The Nature of Light

        The light runs silent, a muted triumph won at the ribbon of a horizon, a flame in heliotrope. The victor is cheered only by the rumble of a bee, and except for that bee, the entire street is empty. What are you doing eating this late in the day, little creature? Don’t you know that far to the West burns a raging light that never consumes itself?
        The light resounds. You can sense it, but his groans and heaves, the breathing of a strong man who has won another day’s race, is muted by ninety-three million miles of cosmic dust, the pebbles of planets mixed with my skin cells and yours and perhaps, Methusalah’s; according to the National Aeronautics and Space Administration (NASA). We call that space between earth and heaven the atmosphere, but it's really just humanity muffling the light.
        Over there, the trunk of a crepe myrtle reaches like a claw to the light, grey and stark as a Winter day against rich blues and purples. In its center rests a fat, red cardinal. He is sleek, still, like an apple on a dead limb, highlighted in silent light. It's as if the sunset has turned his eyes on this one frail creature, and the creature holds his gaze.
        I am intruding. I realize this too late. My noticing this moment becomes the noise, the unwanted friend at a lover’s table. Without saying a word, I have brought something loud into the scene, something almost akin to doubt. I have questioned it.
        “Quick,” I think. “Look away.”
        I shift, turning back to my book, but it’s too late. The cardinal sweeps out of the light and into the safety of a nearby holly, breaking heaven’s gaze.
        I am not a painter, but if I was; I would paint the silence. It would look like moonlight on a bed of cabbages, like a cat splayed on my backdoor mat in the morning sun; like the leaves of the oak shaping shadows on my wall as she breaks the afternoon rays. I would paint conversations, two friends peering into each other’s pain over coffee, quietly sharing the unknown. Or, if I was very clever, I would sketch my frantic mind quieted by a tremble of eighth notes that a black capped chickadee gives when sitting at the center of a sunlit, winter rose. I would paint the life inside the light because the light is silent. Silence is light.
        Over here, I kneel. I, like many a Mom, am between tasks. The dryer dings. A child’s voice calls for help. I rise to rotate and reassure before returning to kneel, but first I set a timer. I am determined to spend at least ten minutes of my day in prayer.
        I kneel in part out of reverence, in part to signal to others the work I am about, and in part because here is where the light falls. I am cold, and from ninety-three miles away, I find its flames comforting.
        What does the sun consume all the way up there with nothing but a dusty space between it and the trees? Who is feeding logs to its center? Does the sun burn?
        NASA uses the term nuclear fusion, which is the immense tug of gravity working to smash hydrogen into helium, which in turn releases energy. The hydrogen store within the sun is so vast that it will, as far as we know, never be used up. The sun then, if I understand the NASA essay correctly, is a nuclear reactor, creating energy that keeps the entire earth green. It’s not on fire at all. Those aren't flames warming my face. I have imagined a sun too like a fire.

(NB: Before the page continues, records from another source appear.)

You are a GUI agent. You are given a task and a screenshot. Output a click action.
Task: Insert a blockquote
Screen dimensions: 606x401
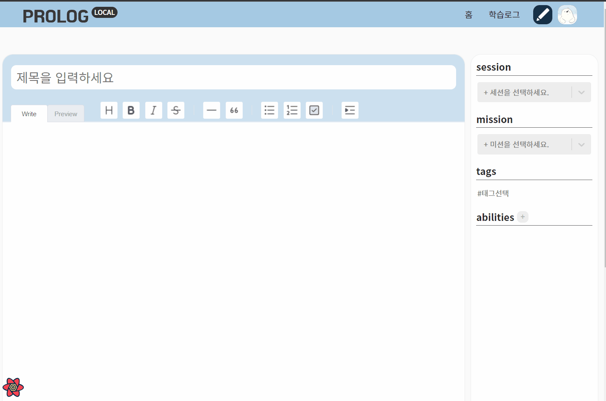point(234,110)
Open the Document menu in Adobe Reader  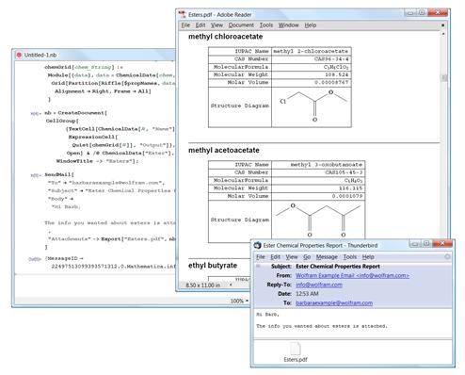[x=241, y=25]
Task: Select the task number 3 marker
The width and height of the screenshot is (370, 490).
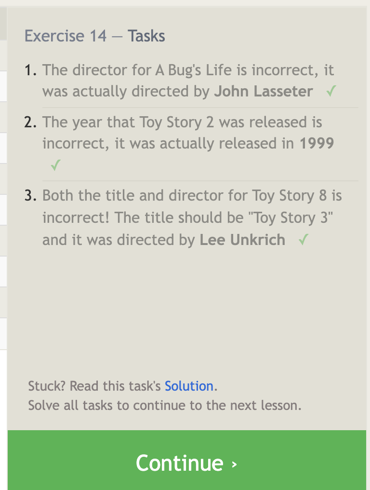Action: pyautogui.click(x=31, y=196)
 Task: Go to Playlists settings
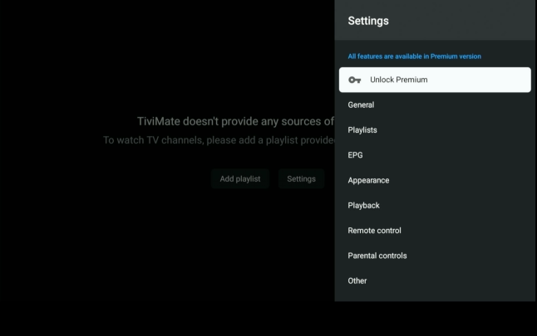pyautogui.click(x=362, y=130)
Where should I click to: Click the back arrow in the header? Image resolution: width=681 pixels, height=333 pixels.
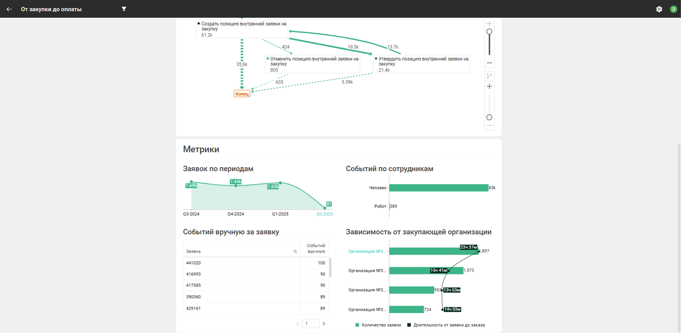click(9, 9)
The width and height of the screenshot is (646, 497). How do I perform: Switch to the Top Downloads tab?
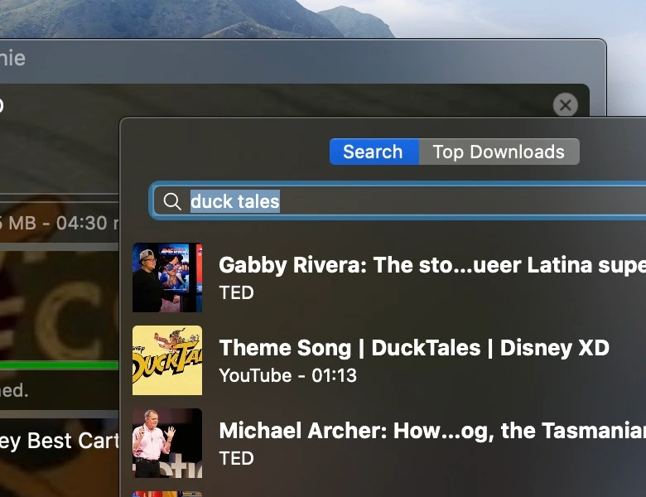(x=499, y=152)
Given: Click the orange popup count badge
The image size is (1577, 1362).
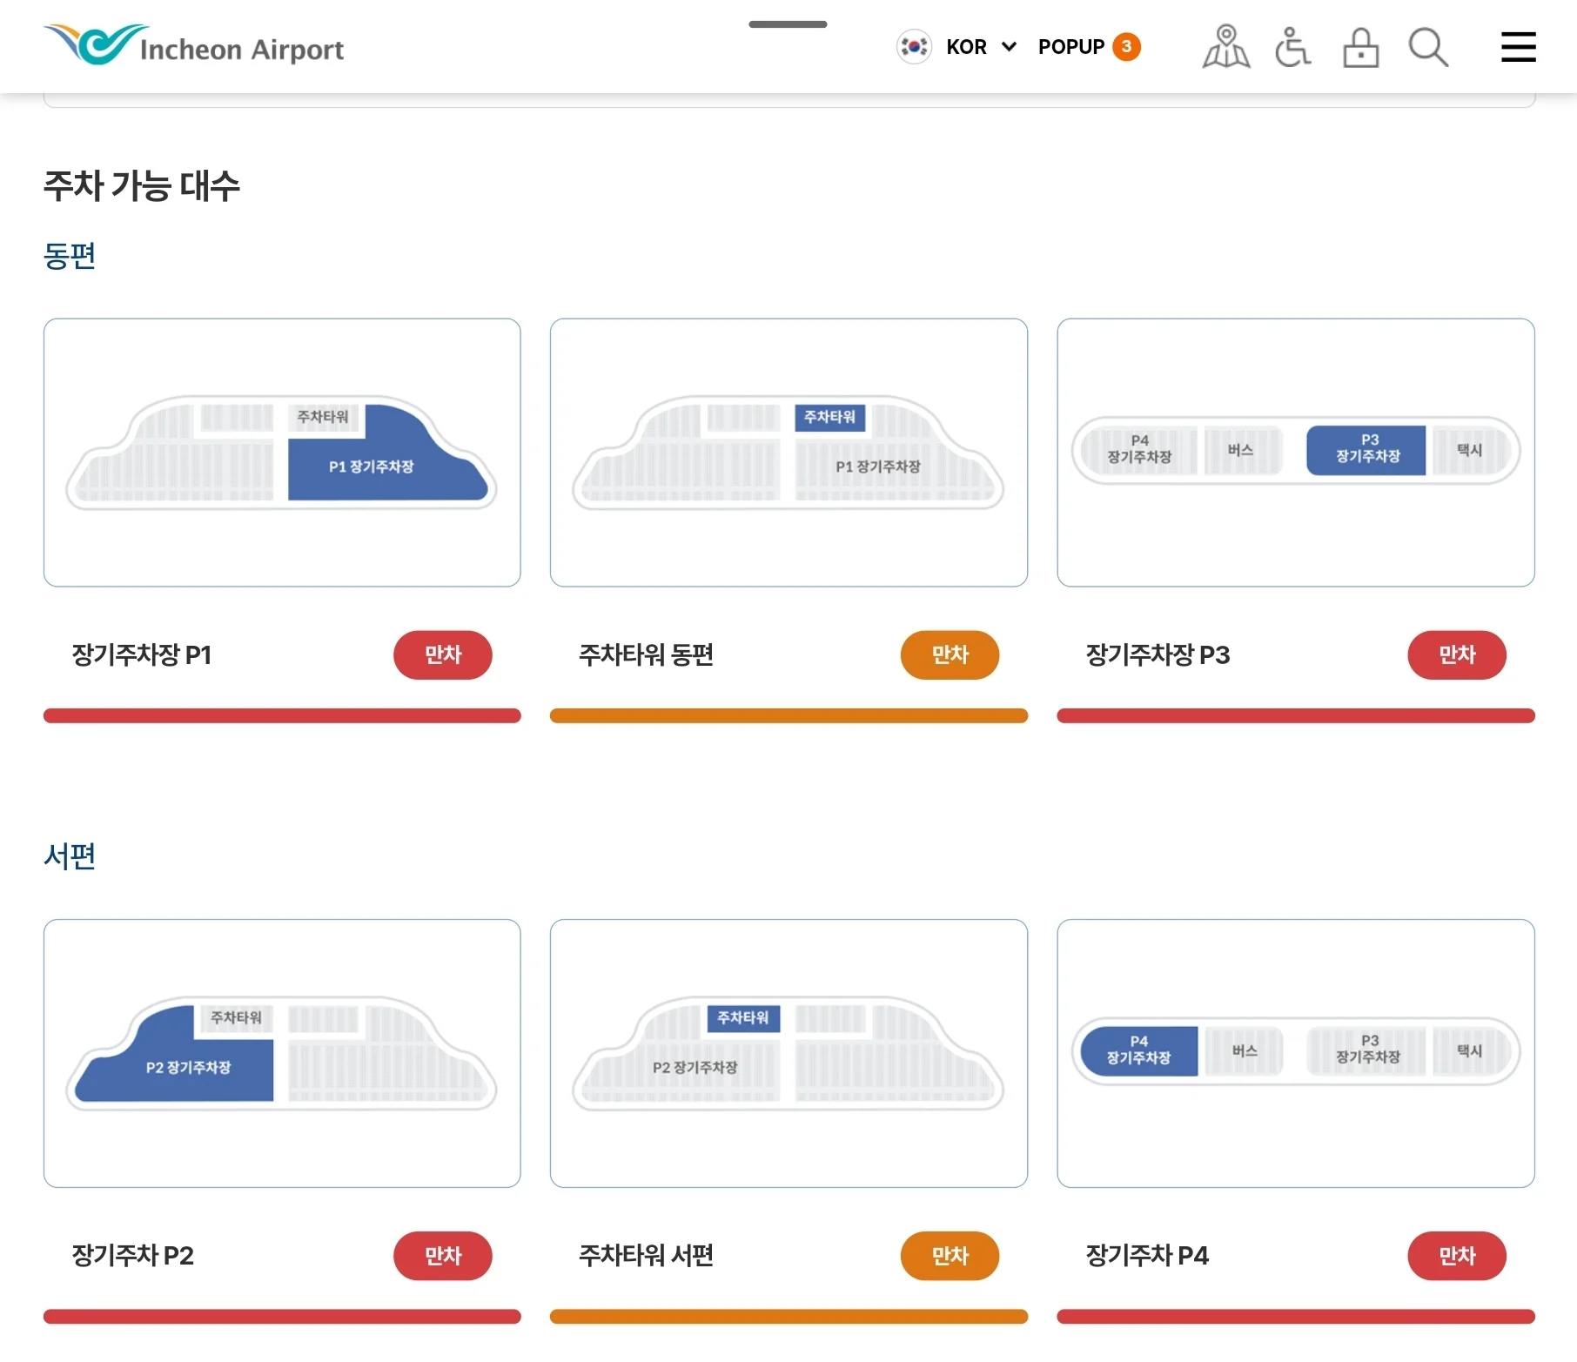Looking at the screenshot, I should pyautogui.click(x=1126, y=47).
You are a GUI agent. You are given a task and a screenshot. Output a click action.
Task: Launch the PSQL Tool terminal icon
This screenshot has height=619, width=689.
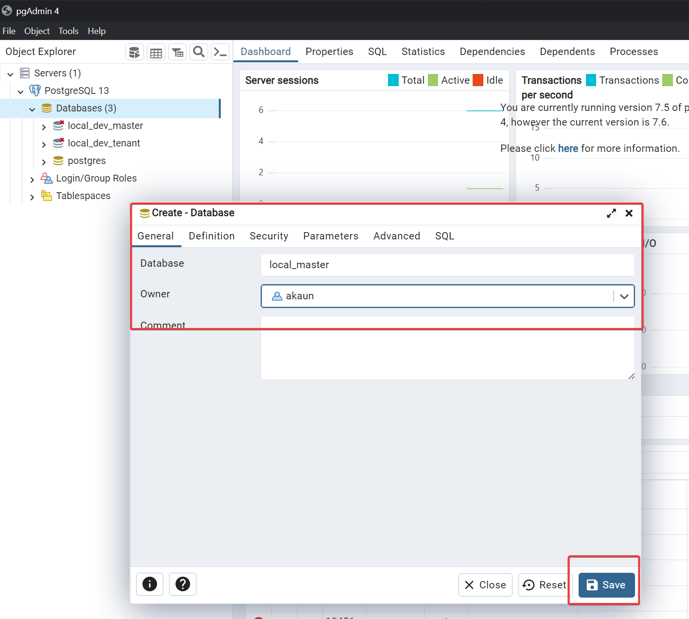coord(221,52)
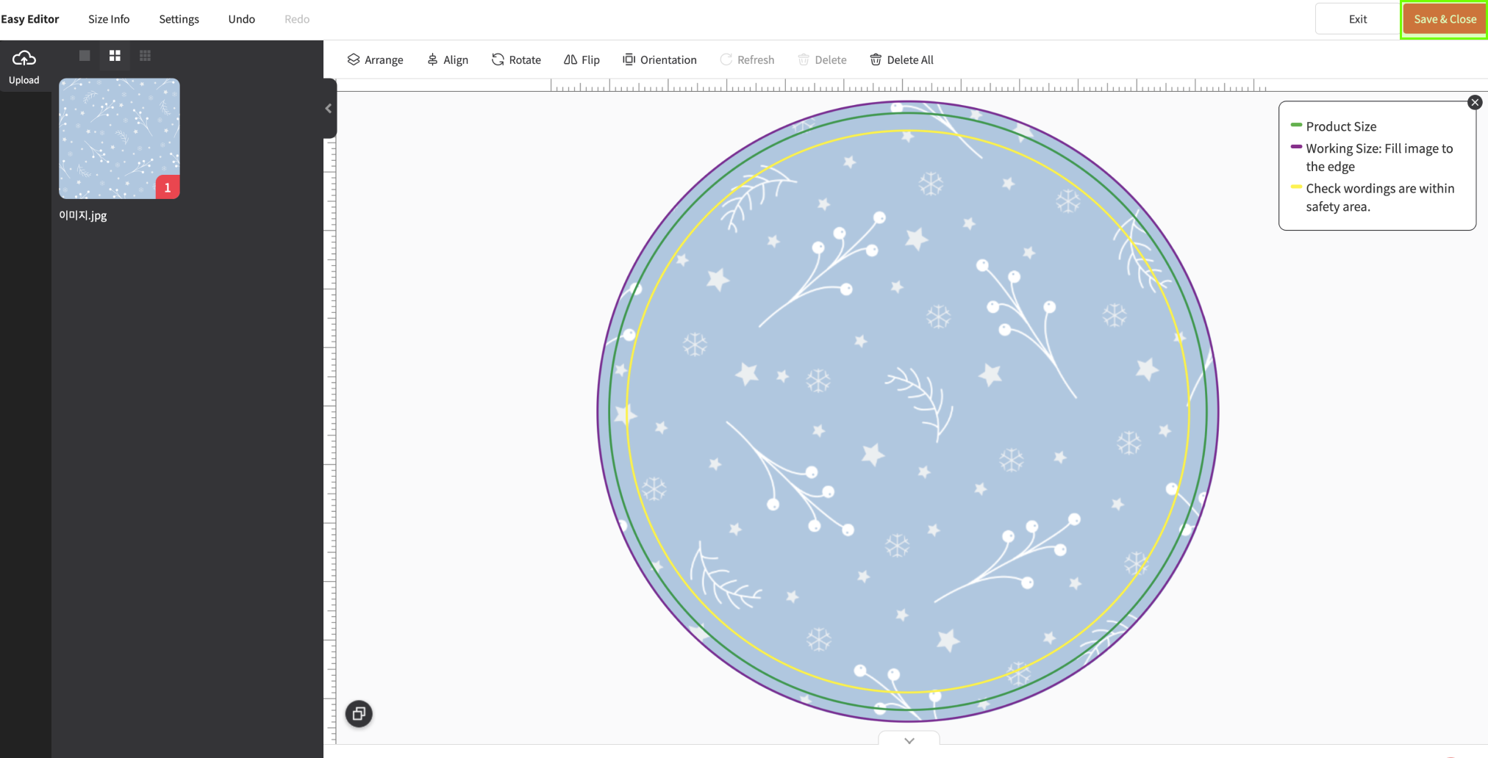
Task: Select the 이미지.jpg thumbnail
Action: point(119,139)
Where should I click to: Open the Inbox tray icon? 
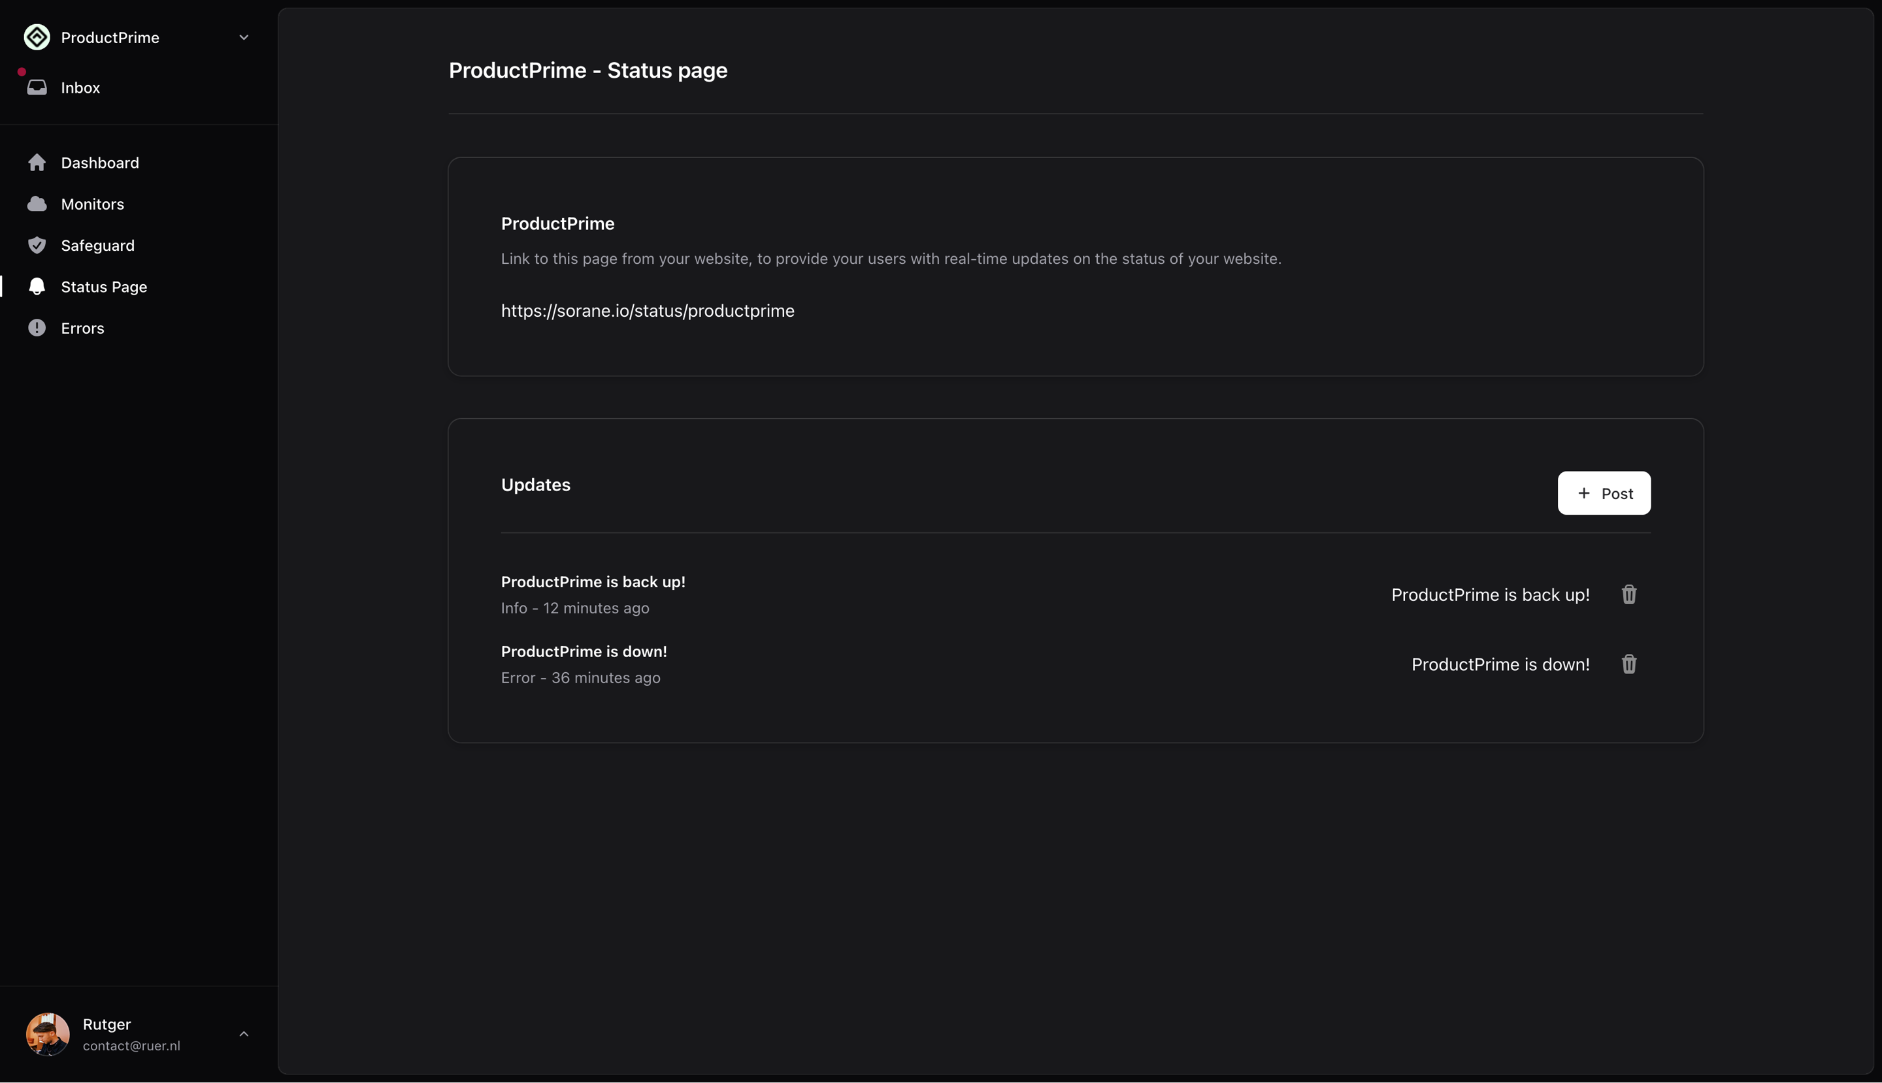(36, 88)

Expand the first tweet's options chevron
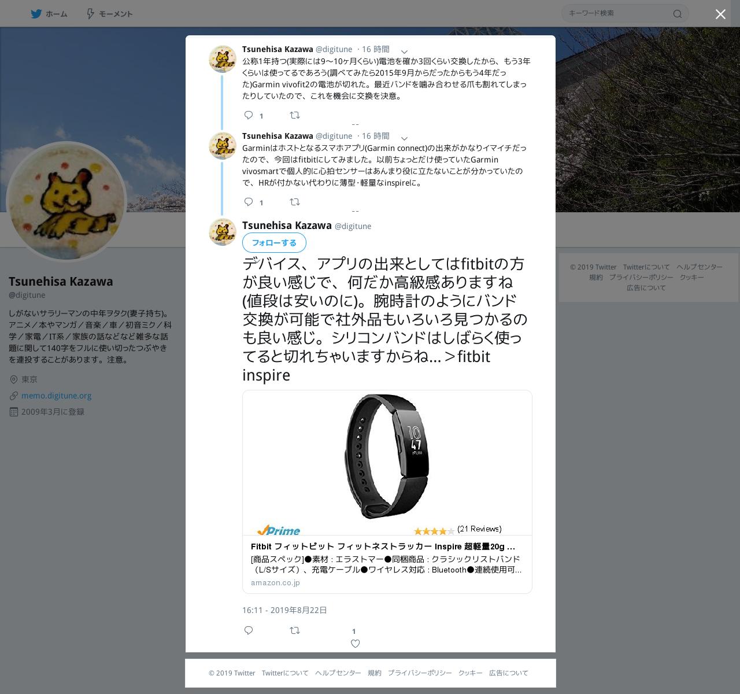point(404,52)
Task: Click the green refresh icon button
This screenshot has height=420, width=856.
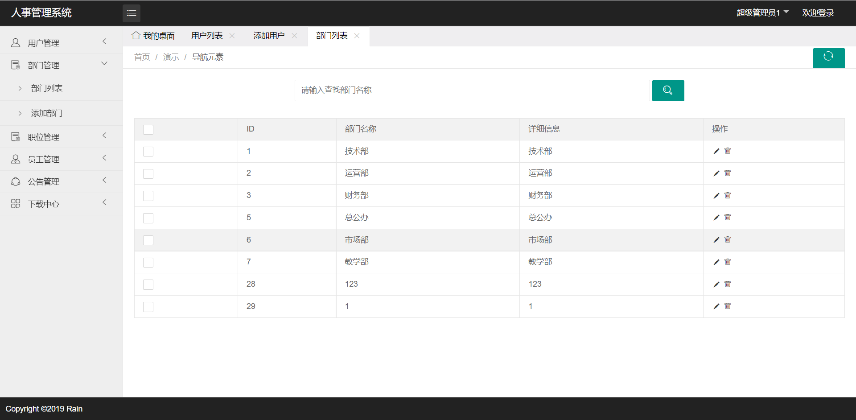Action: (828, 58)
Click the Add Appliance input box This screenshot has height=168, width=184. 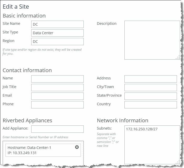pos(57,129)
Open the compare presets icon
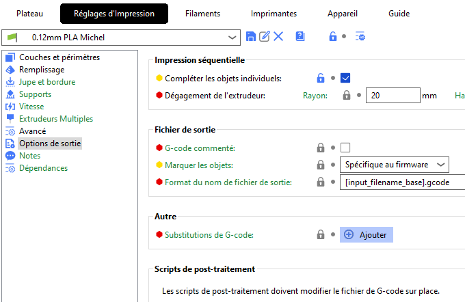The image size is (465, 302). [300, 36]
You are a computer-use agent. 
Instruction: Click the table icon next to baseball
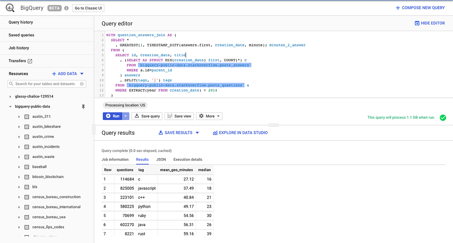(x=27, y=167)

        For most of my childhood, I assumed the sun was burning, that it was something like the fires we built on our farm. These were not your average, marshmallow campfires, but vast piles shoved together with the help of a backhoe. Trees were strategically dropped onto its flames, and whole cedars roared while we cleared our land. Little fires would volley themselves out of its perimeter, and it was someone's job to put them out before whole fields were consumed. Despite its size, even these went out if you didn’t feed them.
        I thought this was the nature of the sun, a flaming mass that needed something from me. I completely missed the way it works, assuming it was like our raging fires, when it is actually a light unlike any of my own.
        I thought I grasped the essence of prayer too.
        For years, I misunderstood prayer. I thought of these moments with whispered words as a recitation of my problems, the way I could get things fixed. This resulted in a talking to myself, of sorts, a remembering of what needed to be done. It was me pleading, wriggling, angling under the Almighty’s silent stare.
        I suppose I assumed God was altogether like me. He existed as the muscle behind my longings, with a vision of the outcome as limited as my own. He existed in this capacity because I sought good, holy, sacrificial things, truly. For this reason, he would be on my side. Prayer, though I did not realize it, was the act of me reminding him of this. This was noisy prayer at best, intrusive into the Light.
        Sometimes, when he didn’t seem to hear me, I snapped. “Where is God when I need him most?” I accused with the words of the author of Psalm 10.
        But I am a woman of misunderstandings, thinking sunsets gaze at cardinals and flames burn in space where there is no oxygen. Is God not more than the listener of my wants?
        If I lived several thousand years ago, I might cry out: “Unclean, unclean! Have mercy on me, Son of David!” And then I would join the cardinal, who is not holding heaven’s gaze, but merely warming himself in the light that roars where we dare not go.